Parc de Lauca – Jour 2

Nuit entrecoupée. Je me réveille vers 2h30 pour une envie naturelle et malgrè mes vêtements et mon duvet j’ai pas chaud. Je regarde le thermomètre de ma montre qui indique 0 degré. Je sors. Le ciel est constellé d’étoiles, la voie lactée barre le ciel d’un bout à l’autre, incroyable, c’est magnifique. Je cherche la croix du sud mais mes yeux ne sont pas en face de mes orbites, trop froid. Je rentre et renfile une couche de polaire. Je mettrai longtemps à me rendormir. Vers 7h00 re-belotte. Le soleil pointe le bout de son nez au dessus de l’horizon, il va nous réchauffer, mais pour l’instant ca caille encore. Le lac est encore endormi. Je retourne dans mon duvet jusqu’à 8h30. Puis je me décide à me lever. C’est calme, pas un bruit à part quelques canards qui pédalent sur le lac. Le volcan Parinacota pointe fièrement son cône enneigé vers le ciel bleu azur. Je suis bien, les rayons du soleil me réchauffent.

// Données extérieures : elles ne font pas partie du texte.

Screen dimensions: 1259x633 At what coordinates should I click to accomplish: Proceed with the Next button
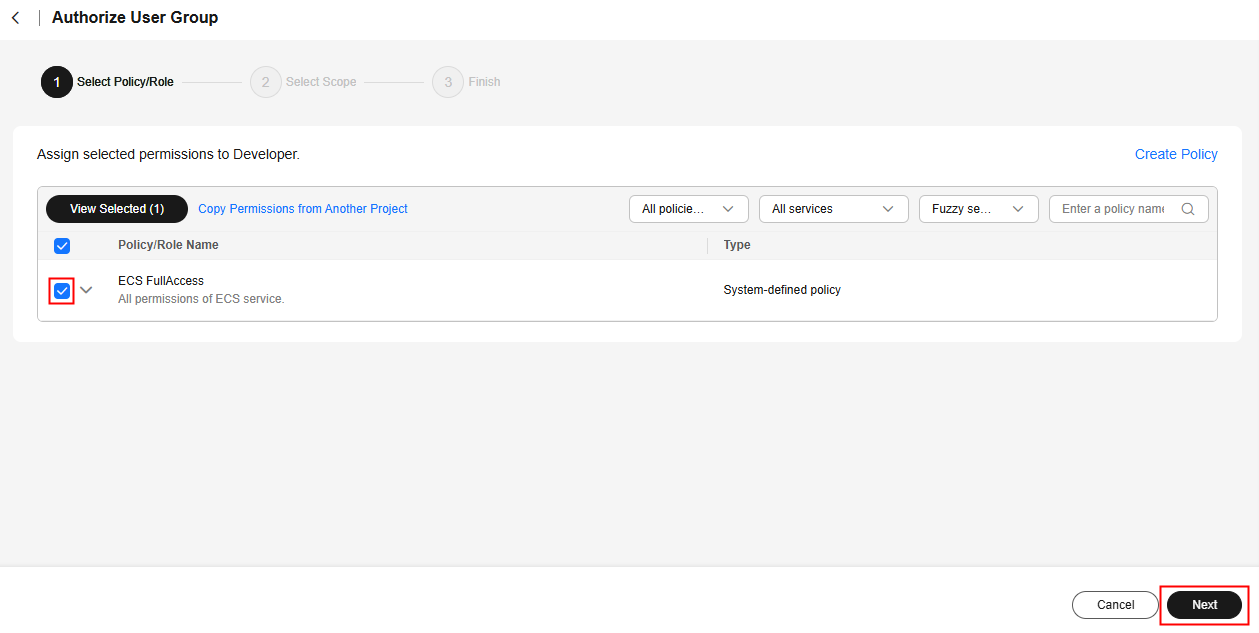[x=1204, y=605]

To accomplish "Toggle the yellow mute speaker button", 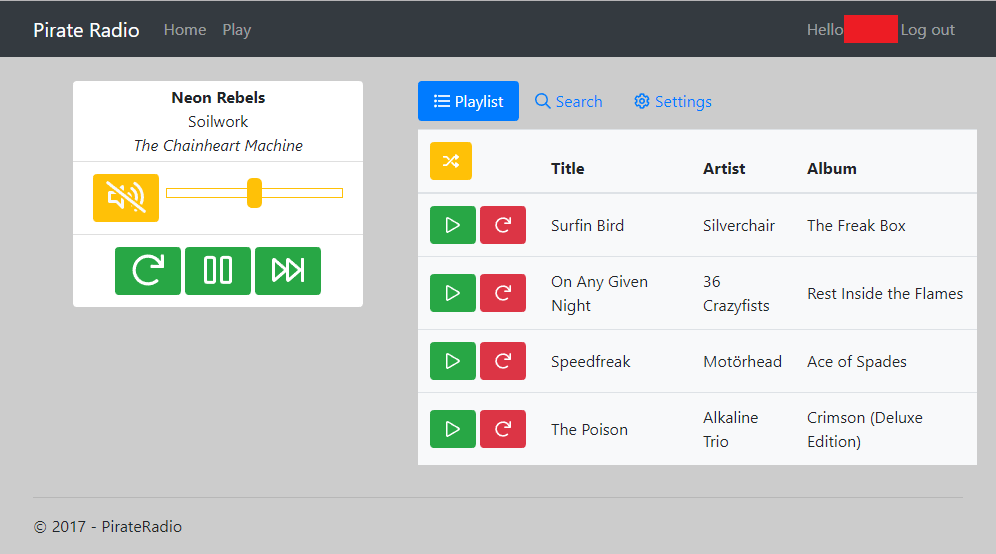I will 126,198.
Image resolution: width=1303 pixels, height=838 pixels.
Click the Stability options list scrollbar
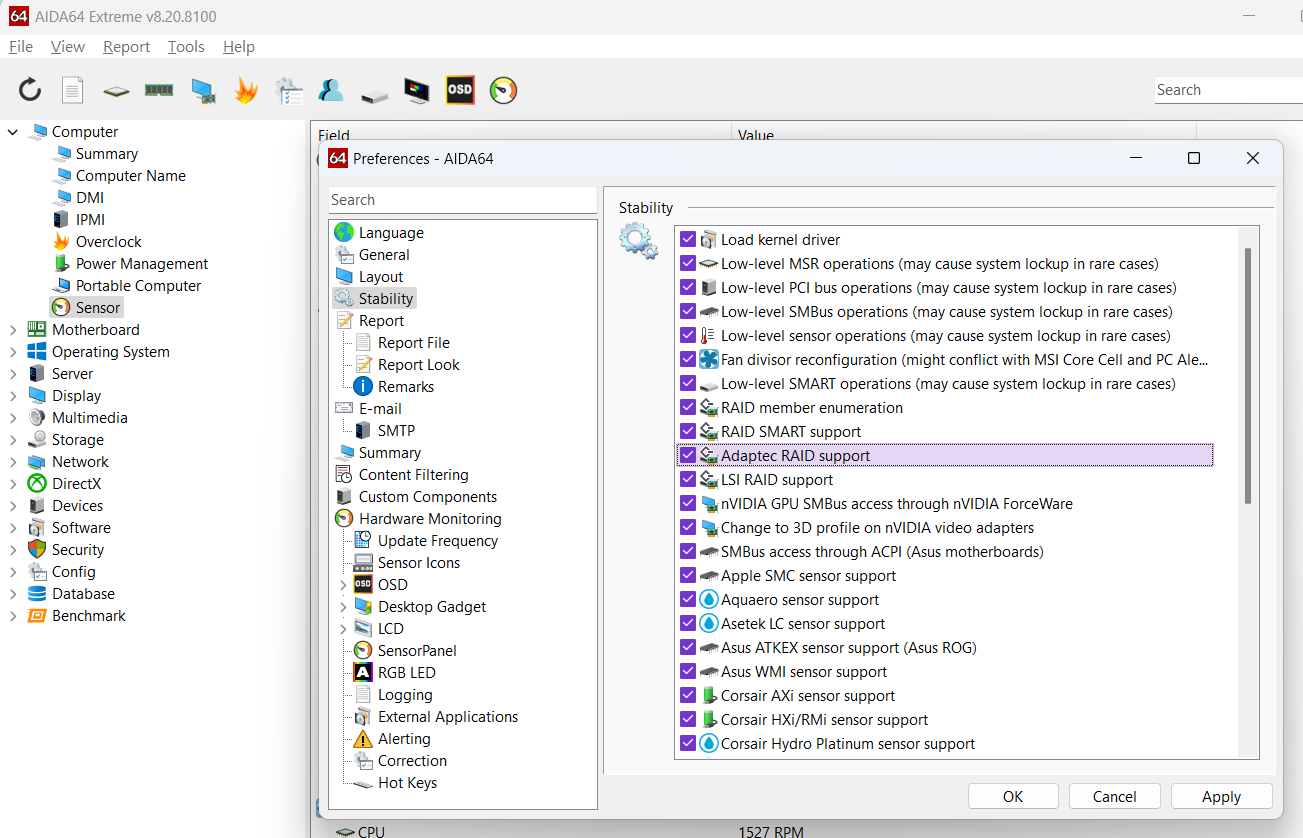1247,375
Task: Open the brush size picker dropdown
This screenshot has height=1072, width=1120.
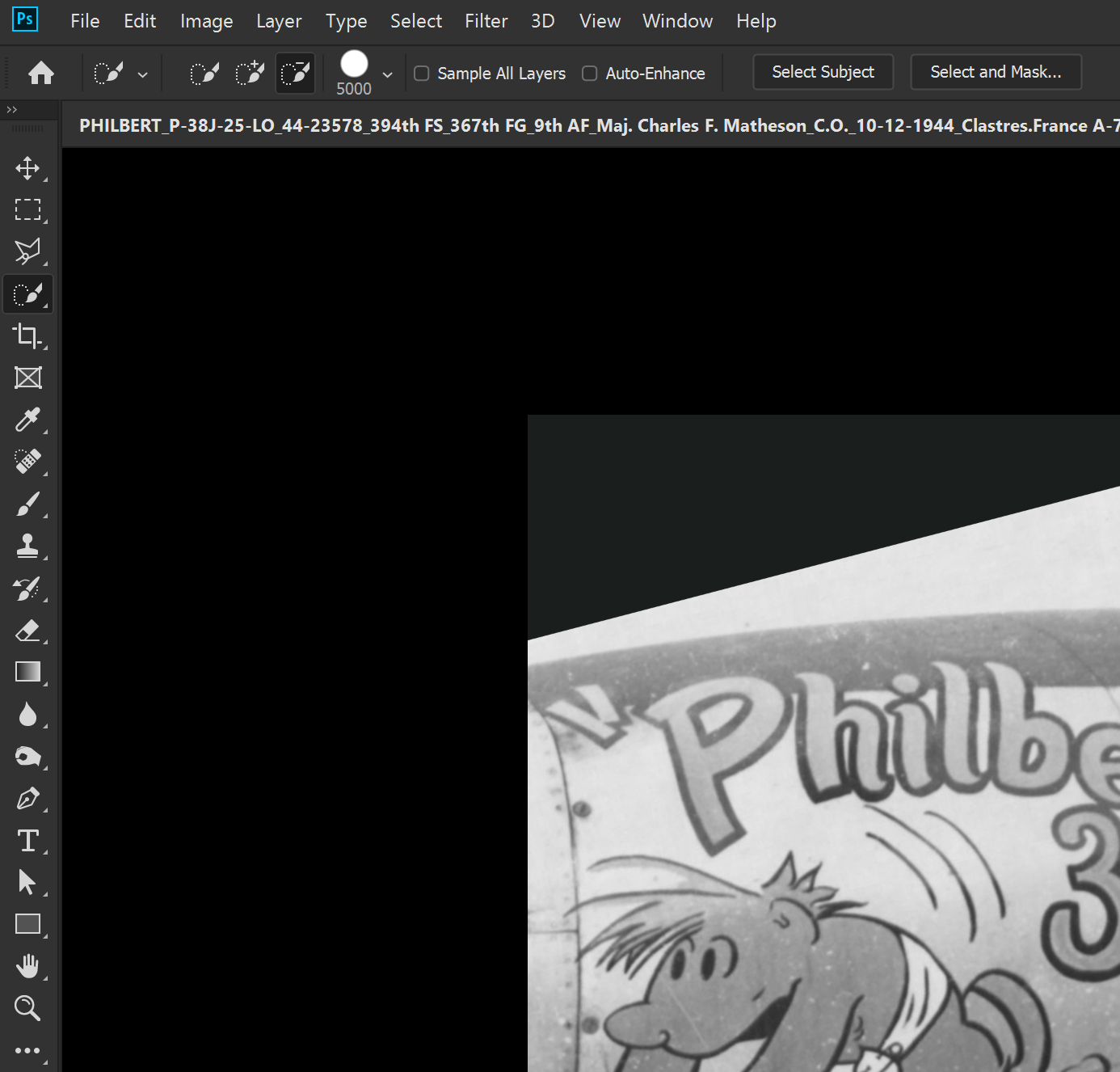Action: point(388,74)
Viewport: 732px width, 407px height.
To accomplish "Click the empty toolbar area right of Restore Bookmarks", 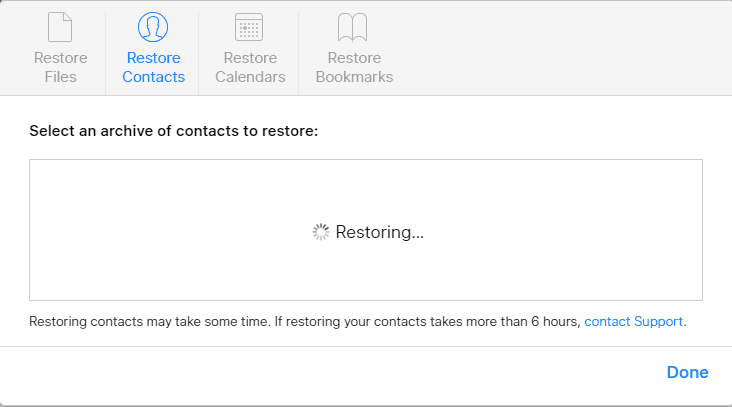I will coord(560,49).
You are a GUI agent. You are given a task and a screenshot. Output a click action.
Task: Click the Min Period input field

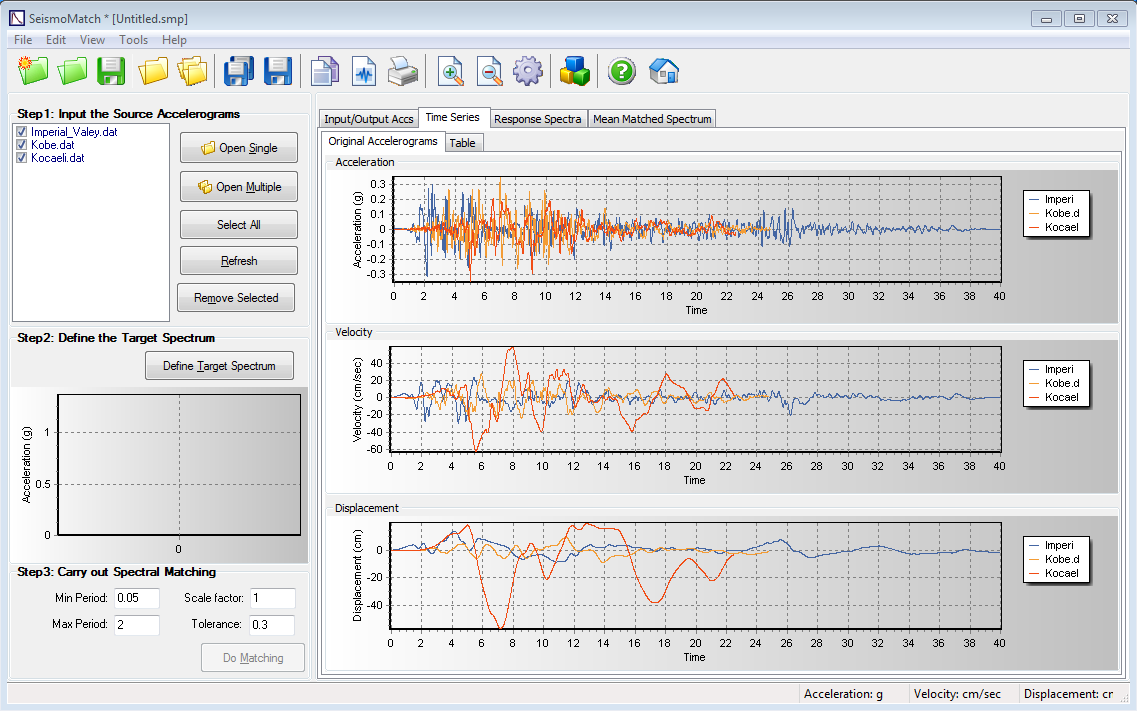(x=136, y=598)

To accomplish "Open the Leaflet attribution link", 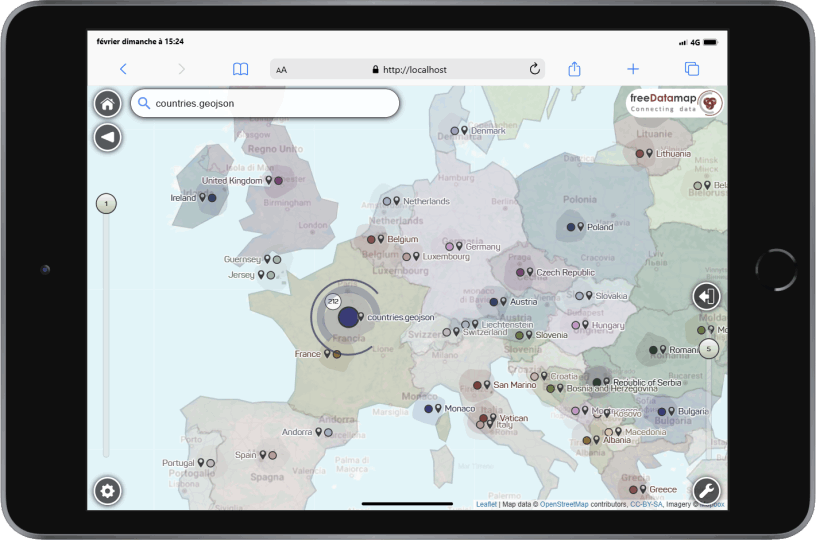I will pyautogui.click(x=486, y=505).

Je prends le temps de me réveiller. Ici le temps s’expand, se dilate, il passe lentement. Je suis libre de tout horaire ou agenda, en apesanteur au dessus du monde des hommes, dégagé de toute contrainte. Je profite de ma nouvelle liberté, je vis au rythme primaire de la nature. Seul le soleil dicte son rythme. Que c’est calme, paisible… c’est si rare, être seul et pouvoir en profiter. Ici la nature est simple: naitre, survivre et mourir. Rien d’autre. La simplicité dans toute sa splendeur. Le lac est plein de vie – canards, oies, flamands, oiseaux… – mais aussi ses rives sont jonchées de cadavres ou de squelettes blanchis par le temps, rappel s’il le faut que nous ne sommes que de passage. Ici pas de triche, on ne camoufle rien, la mort répond à la vie, visible, rappel du cycle de la vie. Les oiseaux gazouillent, ils semblent heureux, comme un message envoyé: Profitez de la vie et de ce qu’elle vous procure, satisfaissez vous de ce que vous avez sans vouloir sans cesse ce que vous n’avez pas, profitez ici et maintenant, vous ne savez pas de quoi demain sera fait. Profitez des choses simples, l’amour d’un enfant, d’un être cher, de l’amitié réconfortante d’un ami, de votre famille, et restez ouvert à toute nouvelle rencontre, promesse de plus de chaleur encore…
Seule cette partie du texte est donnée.